Federal Bureau of Investigation and Immigration Customs Enforcement agents use state department of motor vehicle databases for facial-recognition purposes, reveal newly released documents. These records, obtained by researchers with Georgetown Law’s Center on Privacy and Technology and shared with The Washington Post, contain thousands of facial-recognition requests, internal documents, and emails over the past five years.The Washington Post reports that “DMV records contain the photos of a vast majority of a state’s residents, most of whom have never been charged with a crime,” affecting millions of Americans whose photos are being used without their knowledge. Lawmakers across the aisle have criticized the technology as a “dangerous, pervasive and error-prone surveillance tool.” House Oversight Committee Chairman, Rep. Elijah E. Cummings (D-MD), and the committee’s ranking Republican, Rep. Jim Jordan (R-OH), publicly expressed their concerns about the lack of consent surrounding the use of DMV images.
A hearing held last Wednesday before the House Homeland Security Committee included news reports detailing Department of Homeland Security’s apparent mining of US motorists’ photographs in multiple states without a judge’s approval, as well as a recent data breach of Customs and Border Protection’s data. The main focus of Wednesday’s hearing was the question of whether CBP, in particular, has exceeded its legal authority to utilize face recognition. Under current law, CBP is only permitted to collect the biometric information of foreign nationals through what is known as the Biometric Exit Program. And while the ultimate question of whether CBP is operating within the scope of the Biometric Exit Program remained unresolved, the hearing raised concerns about the unreliability of face-recognition technology. In a telling example, a recent study conducted by the American Civil Liberties Union (ACLU) last year revealed that Amazon’s face recognition tool “Rekognition” falsely matched 28 members of Congress with criminal mugshots.

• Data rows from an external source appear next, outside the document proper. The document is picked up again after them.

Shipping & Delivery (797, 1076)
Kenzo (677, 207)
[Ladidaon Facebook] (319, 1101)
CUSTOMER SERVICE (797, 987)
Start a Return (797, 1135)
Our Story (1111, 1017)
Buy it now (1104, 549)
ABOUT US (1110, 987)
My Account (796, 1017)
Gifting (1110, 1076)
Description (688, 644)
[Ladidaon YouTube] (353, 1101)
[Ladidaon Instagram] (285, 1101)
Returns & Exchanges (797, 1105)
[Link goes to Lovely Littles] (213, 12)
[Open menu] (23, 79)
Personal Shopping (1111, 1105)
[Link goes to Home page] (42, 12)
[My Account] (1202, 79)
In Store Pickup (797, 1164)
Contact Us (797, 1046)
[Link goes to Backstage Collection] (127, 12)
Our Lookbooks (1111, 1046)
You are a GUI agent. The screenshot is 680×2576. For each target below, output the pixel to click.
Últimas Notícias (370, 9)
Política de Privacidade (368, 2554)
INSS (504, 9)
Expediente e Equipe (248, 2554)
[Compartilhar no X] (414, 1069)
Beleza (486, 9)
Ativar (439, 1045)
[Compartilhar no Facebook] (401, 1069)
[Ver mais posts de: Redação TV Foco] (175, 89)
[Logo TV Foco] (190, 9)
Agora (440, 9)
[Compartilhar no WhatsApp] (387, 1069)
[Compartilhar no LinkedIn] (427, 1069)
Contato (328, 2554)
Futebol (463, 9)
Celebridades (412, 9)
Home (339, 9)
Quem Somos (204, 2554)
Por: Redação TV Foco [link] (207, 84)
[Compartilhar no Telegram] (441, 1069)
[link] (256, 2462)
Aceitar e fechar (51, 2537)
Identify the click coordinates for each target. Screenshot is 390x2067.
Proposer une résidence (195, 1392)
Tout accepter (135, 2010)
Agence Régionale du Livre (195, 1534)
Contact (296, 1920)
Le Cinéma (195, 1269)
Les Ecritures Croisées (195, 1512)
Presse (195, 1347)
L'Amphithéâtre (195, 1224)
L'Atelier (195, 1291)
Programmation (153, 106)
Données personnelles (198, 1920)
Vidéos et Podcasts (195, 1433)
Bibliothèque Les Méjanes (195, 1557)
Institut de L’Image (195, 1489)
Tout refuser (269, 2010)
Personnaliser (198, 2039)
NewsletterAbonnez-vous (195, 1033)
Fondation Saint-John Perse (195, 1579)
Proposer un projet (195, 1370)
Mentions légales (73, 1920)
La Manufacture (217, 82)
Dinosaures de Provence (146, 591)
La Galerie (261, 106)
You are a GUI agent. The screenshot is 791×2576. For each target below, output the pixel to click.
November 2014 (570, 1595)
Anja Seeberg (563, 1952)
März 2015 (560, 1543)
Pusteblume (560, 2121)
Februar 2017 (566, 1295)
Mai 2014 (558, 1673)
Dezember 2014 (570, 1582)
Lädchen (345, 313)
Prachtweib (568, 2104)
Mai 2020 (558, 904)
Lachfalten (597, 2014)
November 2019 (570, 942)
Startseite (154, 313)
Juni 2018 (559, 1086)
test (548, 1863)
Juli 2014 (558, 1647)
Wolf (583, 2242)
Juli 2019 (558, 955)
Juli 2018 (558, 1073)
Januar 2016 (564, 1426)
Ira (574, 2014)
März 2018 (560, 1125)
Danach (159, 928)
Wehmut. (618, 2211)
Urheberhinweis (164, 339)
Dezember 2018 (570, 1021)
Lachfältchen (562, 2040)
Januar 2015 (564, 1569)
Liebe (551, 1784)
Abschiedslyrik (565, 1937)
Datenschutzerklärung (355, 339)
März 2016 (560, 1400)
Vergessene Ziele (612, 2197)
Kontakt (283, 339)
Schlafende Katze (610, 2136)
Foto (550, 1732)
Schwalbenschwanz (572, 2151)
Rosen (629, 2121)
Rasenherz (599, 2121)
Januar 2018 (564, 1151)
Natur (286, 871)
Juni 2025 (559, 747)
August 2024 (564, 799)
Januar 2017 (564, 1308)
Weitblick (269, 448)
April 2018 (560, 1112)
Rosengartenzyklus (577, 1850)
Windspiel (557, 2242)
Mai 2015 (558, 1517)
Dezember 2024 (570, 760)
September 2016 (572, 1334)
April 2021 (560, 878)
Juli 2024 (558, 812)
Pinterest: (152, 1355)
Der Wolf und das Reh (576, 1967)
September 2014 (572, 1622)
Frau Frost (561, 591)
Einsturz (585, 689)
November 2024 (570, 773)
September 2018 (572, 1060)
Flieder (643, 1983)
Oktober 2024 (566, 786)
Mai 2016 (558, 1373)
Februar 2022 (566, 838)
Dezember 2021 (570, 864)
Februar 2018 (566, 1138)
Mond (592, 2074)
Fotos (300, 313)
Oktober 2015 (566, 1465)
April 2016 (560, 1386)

The FBI, however, claims that its system is “86 percent accurate at finding the right person if a search is able to generate a list of 50 possible matches,” according to the Government Accountability Office. However, the FBI has not tested its system’s accuracy under conditions that are closer to normal, including when a facial search returns only a few possible matches, according to The Washington Post. Some cities, including San Francisco, CA , and Somerville, MA, have responded to this controversy by banning their police and public agencies from using facial-recognition software, citing concerns about “governmental overreach and a breach of public trust.” The reliability and accountability of the government’s facial recognition systems are expected to remain “hotly debated in Washington.”